Revenir sur le parcours étymologique du terme « matrimoine » représente un exercice édifiant, qui démontre tout d’abord qu’il ne s’agit pas d’un néologisme. Au Moyen Âge, il désignait en effet « les biens maternels ». Peu à peu, le sens a évolué vers « les biens de l’épouse », avant d’être englobé dans les biens du couple » et de finalement disparaître de la langue française au XVIIIe siècle. « L’histoire de cette appropriation, puis de cet effacement indique que la condition des femmes s’est détériorée avec l’entrée dans la Modernité, souligne Ellen Hertz, ethnologue à l’Université de Neuchâtel. Au régime de complémentarité qu’on observe dans le langage du XIIe siècle – aux mères le ‘matremuine’, aux pères le ‘patremuine’ – se substitue un régime d’englobement du féminin dans le masculin. Au cours du XIXe siècle, avec la mise en place d’une conception partielle et partiale des ‘Droits de l’Homme’, les femmes sont mises sous tutelle, rangées du côté d’autres humains considérés comme incapables d’un plein discernement : les ‘primitifs’, les enfants et les fous. Ce n’est qu’au cours du XXe siècle qu’elles accèdent, péniblement, au statut de sujet de droit à part entière. » L’ethnologue suggère alors que l’élargissement sémantique du terme « patrimoine » ne fut possible qu’à la condition d’une diminution concomitante de celui de « matrimoine ».

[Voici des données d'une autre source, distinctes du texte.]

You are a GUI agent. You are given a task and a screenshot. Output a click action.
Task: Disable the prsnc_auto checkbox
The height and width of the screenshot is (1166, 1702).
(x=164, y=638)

La problématique de l’universalisme masculin

Comme d’autres termes de la langue française, « patrimoine » soulève la problématique de l’universalisme masculin. « La vision du monde que ces mots véhiculent est que les femmes et les humains non ‘blancs’, appartiennent à l’Autre, c’est-à-dire à des catégories particulières avec des caractéristiques propres, explique Hélène Martin, professeure à la Haute école de travail social et de la santé I EESP I Lausanne – HES-SO. Dès le XIXe siècle, les femmes ont en particulier été constamment renvoyées à leur ‘nature’ féminine, étroitement liée à la procréation, mais aussi à l’irrationnalité. Faire partie du groupe qui énonce l’universalisme est un privilège masculin et blanc, auquel il n’est pas facile de renoncer. » D’où les critiques, voire les moqueries, souvent entendues lors des tentatives d’introduction d’éléments de langage épicène.

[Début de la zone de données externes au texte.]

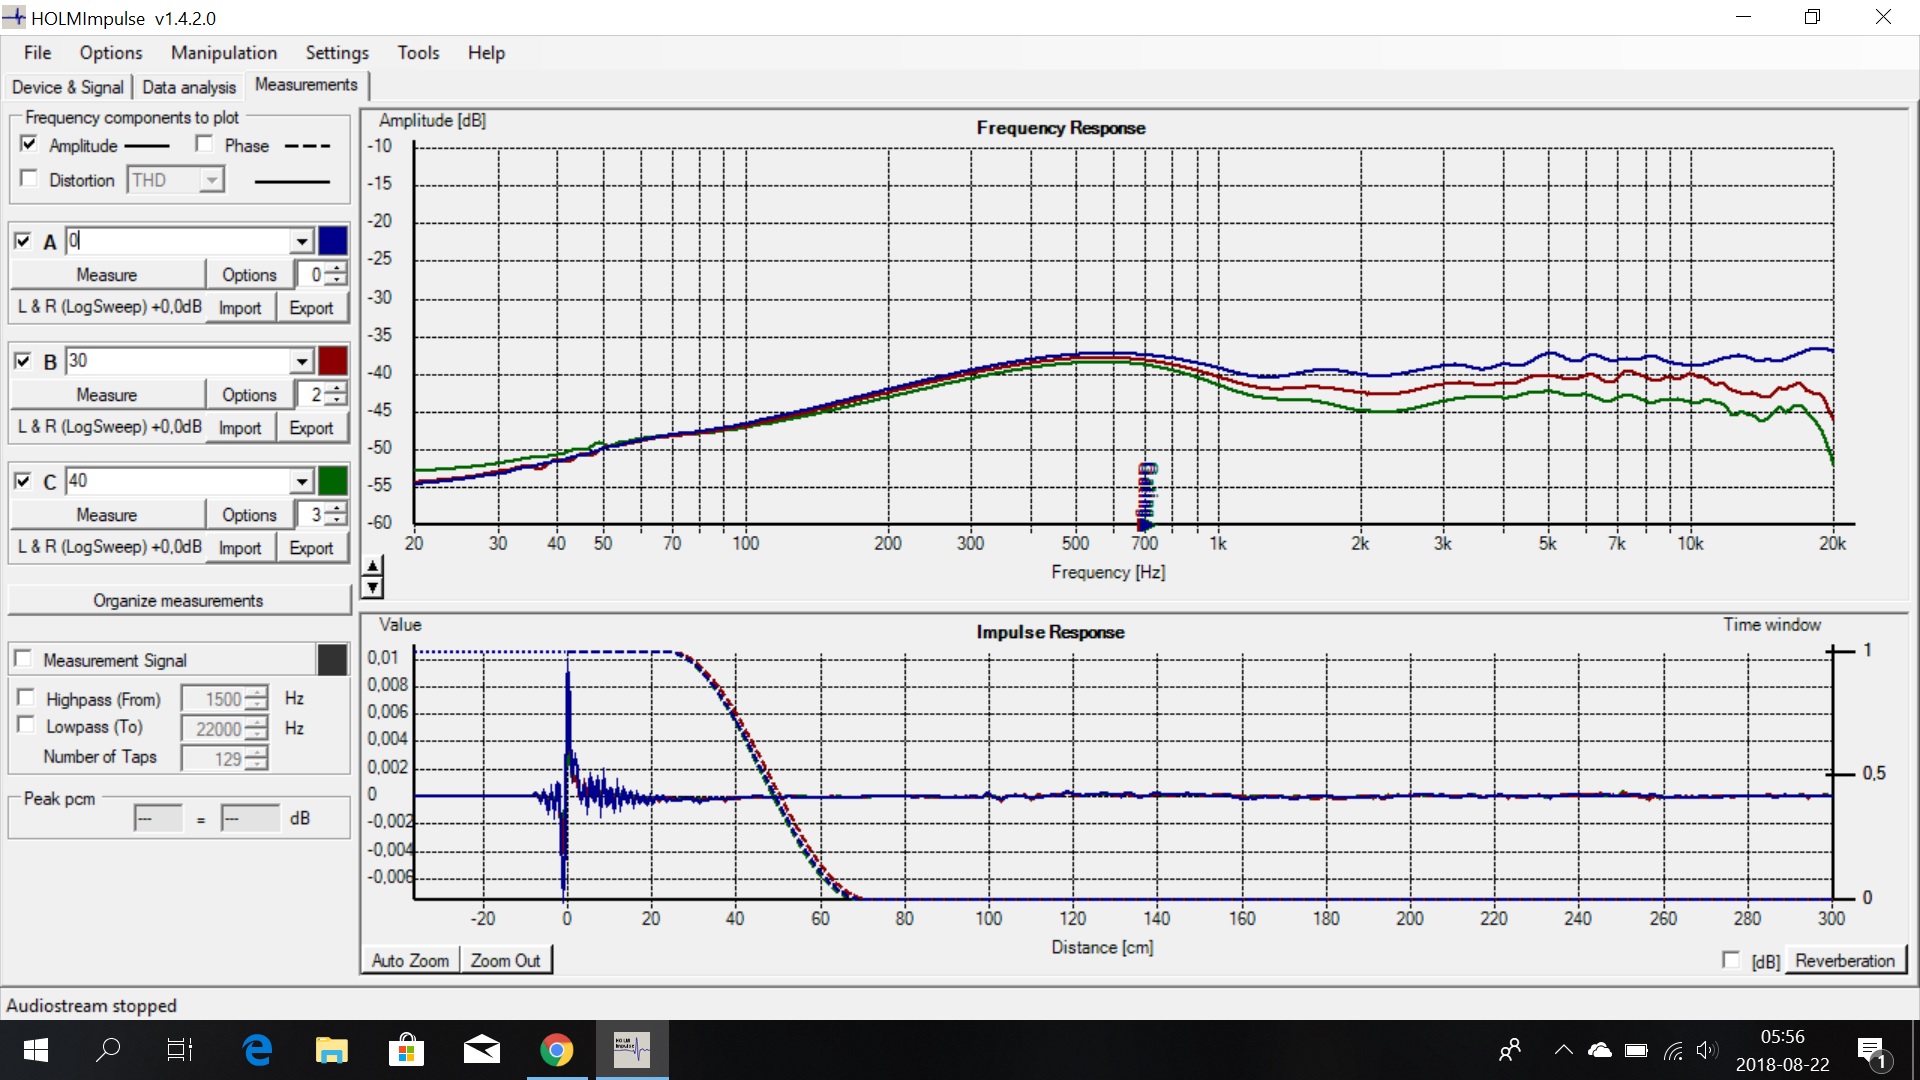The width and height of the screenshot is (1920, 1080).
Task: Click the Organize measurements button
Action: point(178,600)
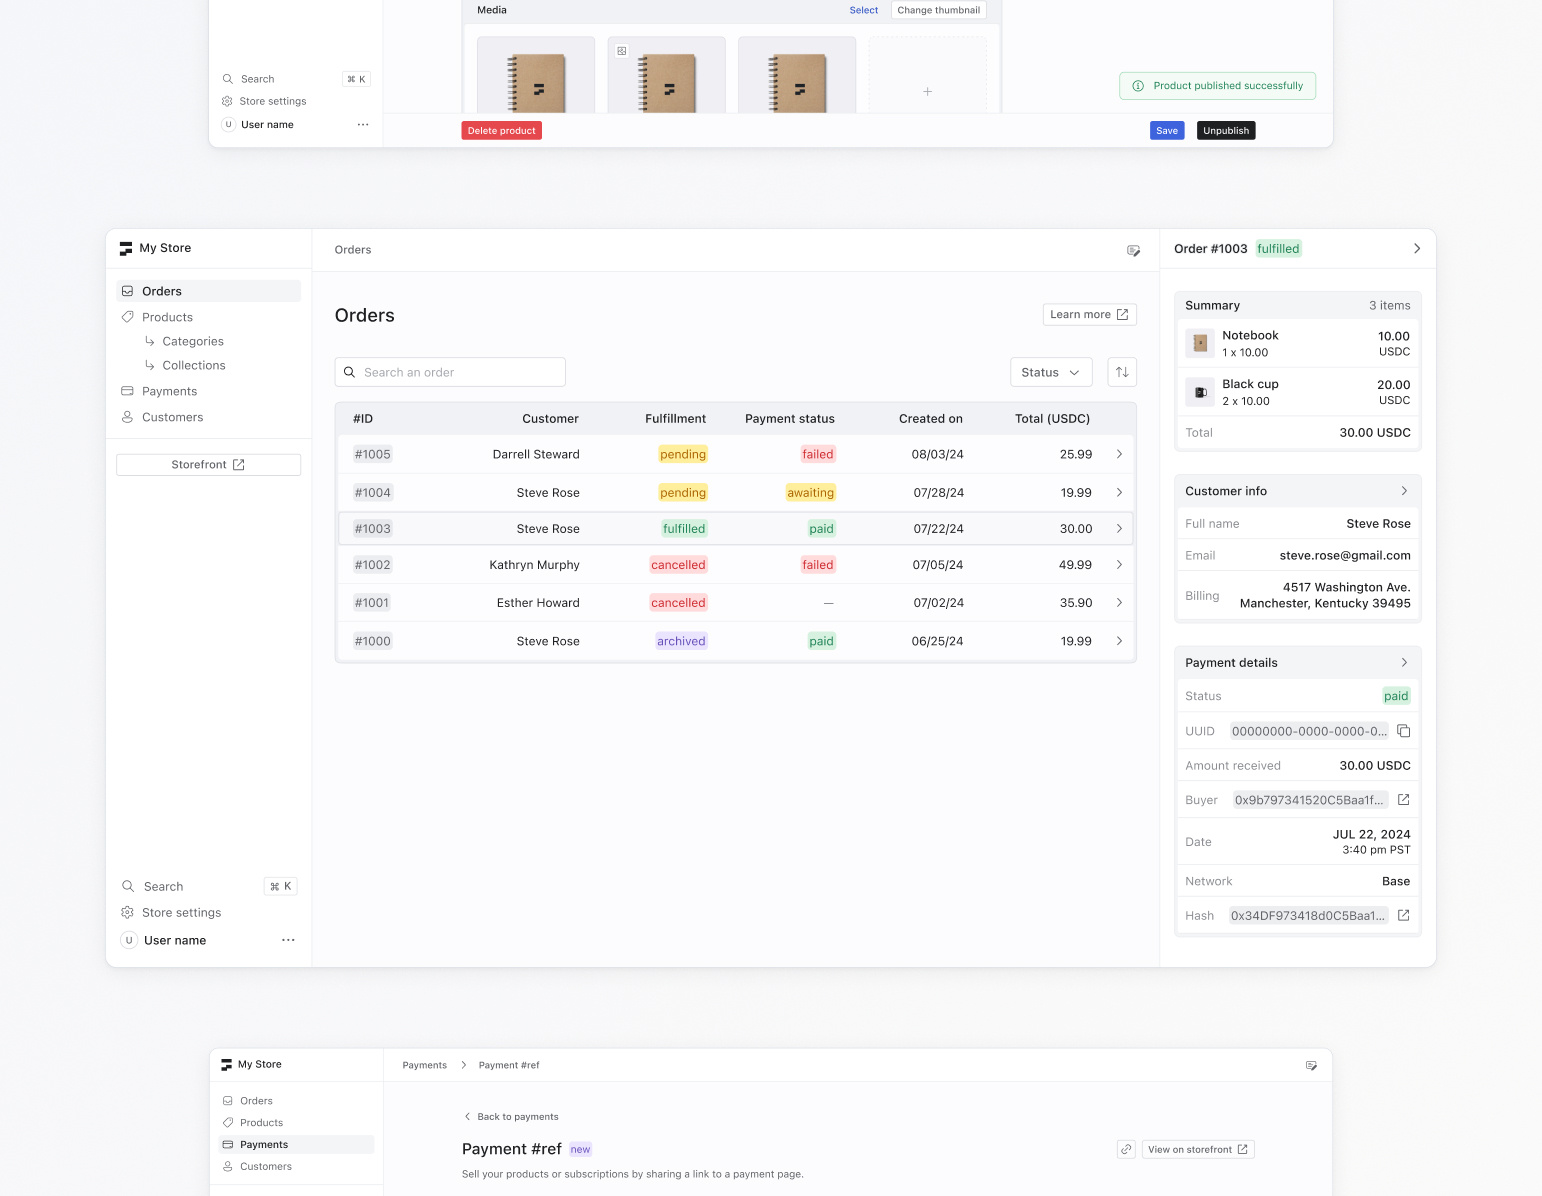Viewport: 1542px width, 1196px height.
Task: Copy the payment link beside View on storefront
Action: click(1126, 1149)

Faire partie du groupe qui énonce l’universalisme est un privilège masculin et blanc, auquel il n’est pas facile de renoncer.

Hélène Martin

Le patrimoine universel, héritage des pères qui englobe celui des mères, reste donc un mot non neutre en termes de genre. Ce qu’il transmet demeure par ailleurs essentiellement masculin : les femmes autrices, artistes, politiciennes, héroïnes de guerre, ont pratiquement toutes été effacées de la mémoire collective. Dans ce contexte, le matrimoine invite à une nouvelle historiographie. Charlotte Foucher Zarmanian, chargée de recherche au CNRS et historienne de l’art, mène des travaux depuis plusieurs années sur le matrimoine dans les domaines artistiques et culturels. Elle observe que « l’effacement des figures féminines est difficile à appréhender, car il manque des traces archivistiques et cela nécessite beaucoup de travail. Mais nous savons maintenant que de nombreuses femmes ont créé, collectionné, fait circuler les savoirs et ont même été à l’origine de certains musées. » Elle cite notamment les travaux éloquents d’Aurore Evain, autrice, metteuse en scène et chercheuse française, qui ont mis en lumière de nombreuses autrices de théâtre tombées dans l’oubli, dont Hroswitha de Gandersheim (Xe) ou Christine de Pizan (XIVe). Sur un corpus reconstitué de plus de 2000 autrices de la Renaissance à nos jours, seules 17 sont entrées dans le répertoire de la Comédie-Française ! Cet effacement des femmes de l’histoire concerne tous les domaines, artistiques ou scientifiques.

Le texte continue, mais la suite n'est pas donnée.